-------- Source information
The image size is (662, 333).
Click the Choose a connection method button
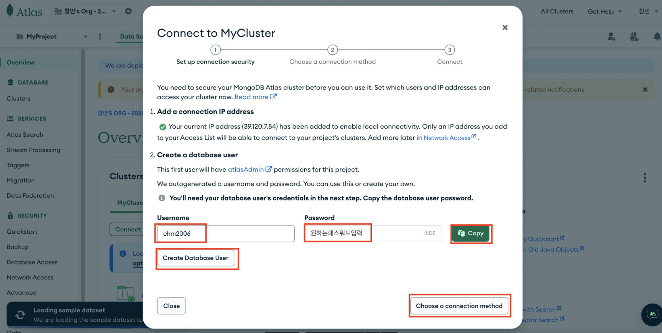click(459, 306)
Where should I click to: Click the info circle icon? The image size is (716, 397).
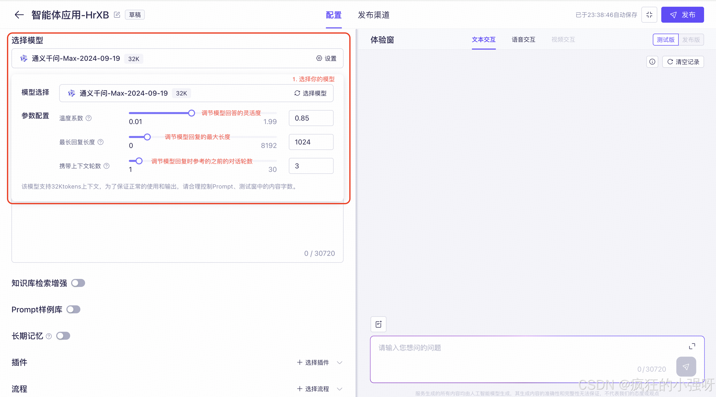(652, 62)
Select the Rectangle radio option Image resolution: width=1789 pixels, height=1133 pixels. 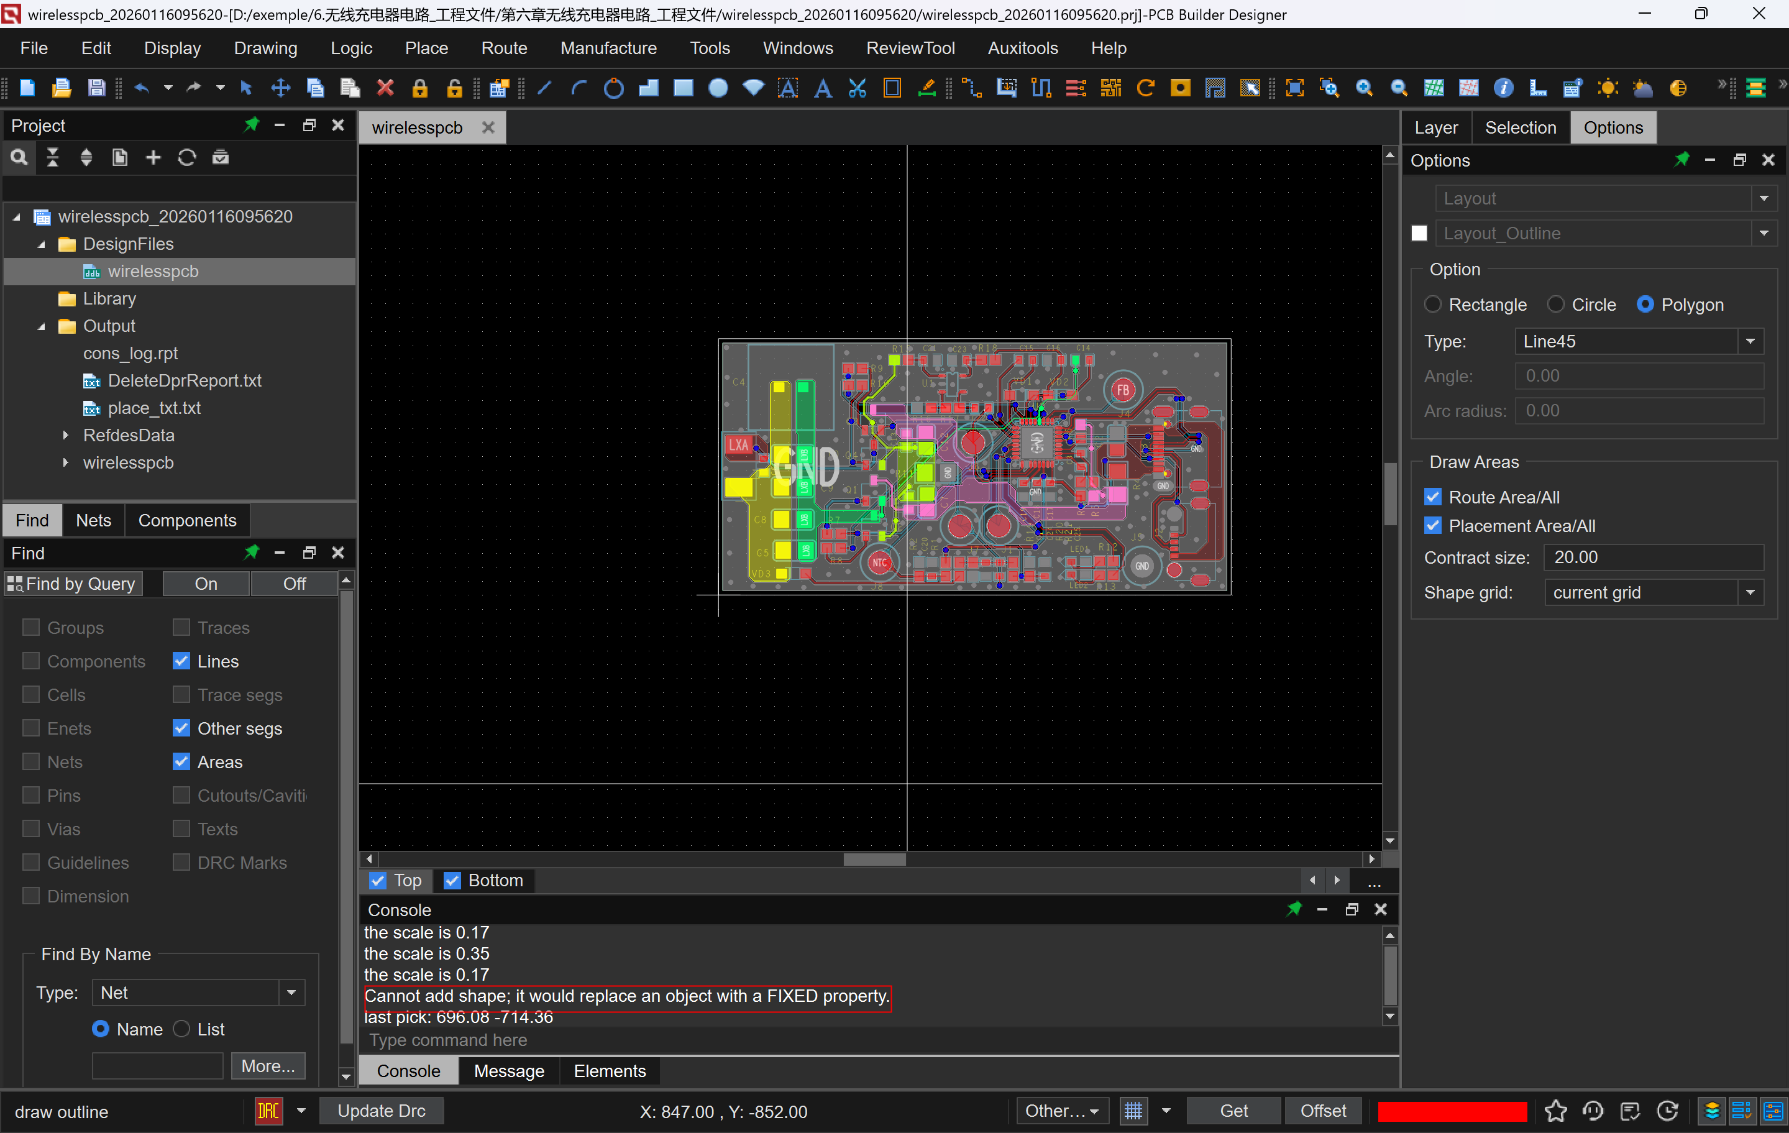[1432, 305]
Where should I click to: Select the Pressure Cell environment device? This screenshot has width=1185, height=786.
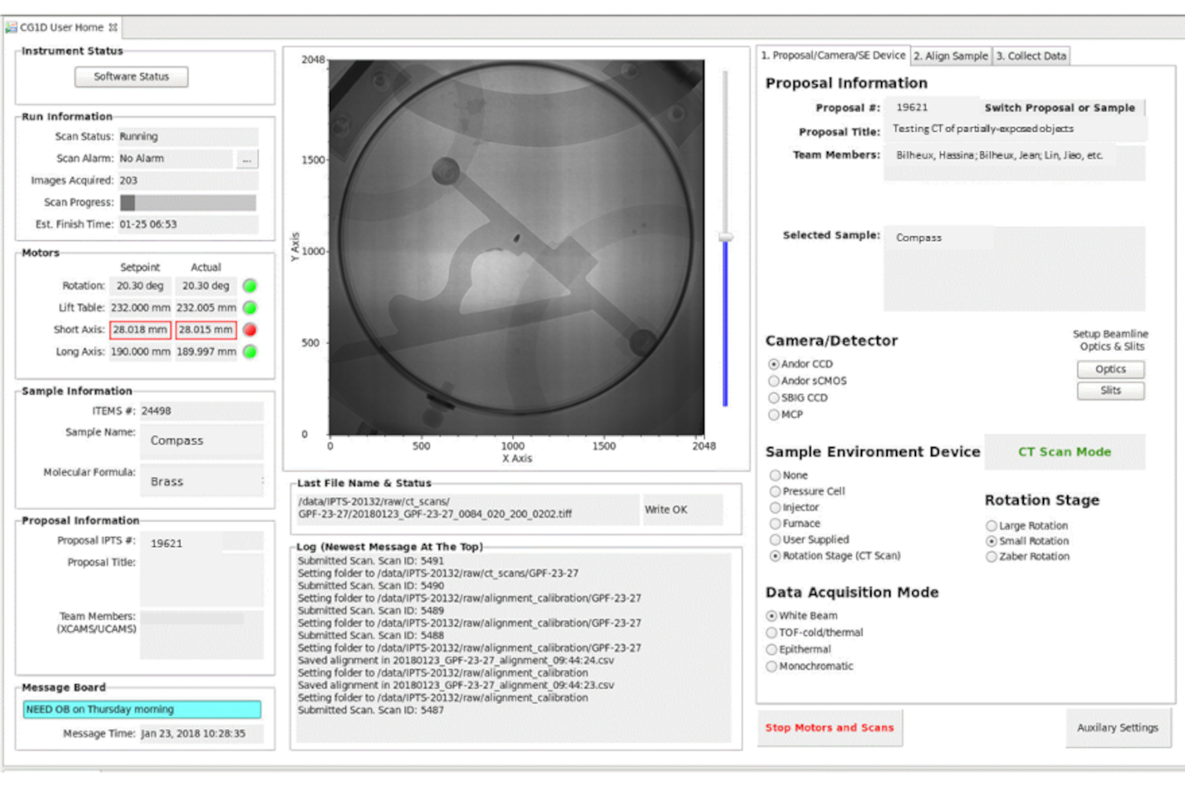coord(775,492)
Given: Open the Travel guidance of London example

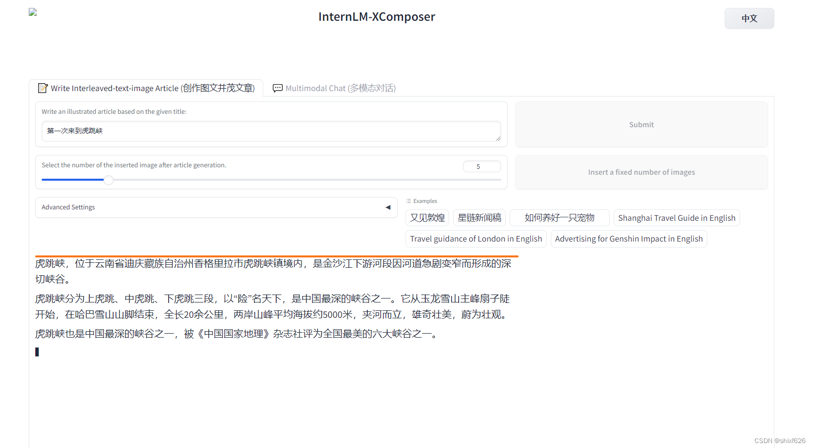Looking at the screenshot, I should point(475,239).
----------------
### What is being asked:
Needed here is only the span from the line with "Given: Open the" through the last line of the entries, copied exactly with both ends and without pictures.

### Answer to the exercise:
Given: Open the Travel guidance of London example

Looking at the screenshot, I should point(475,239).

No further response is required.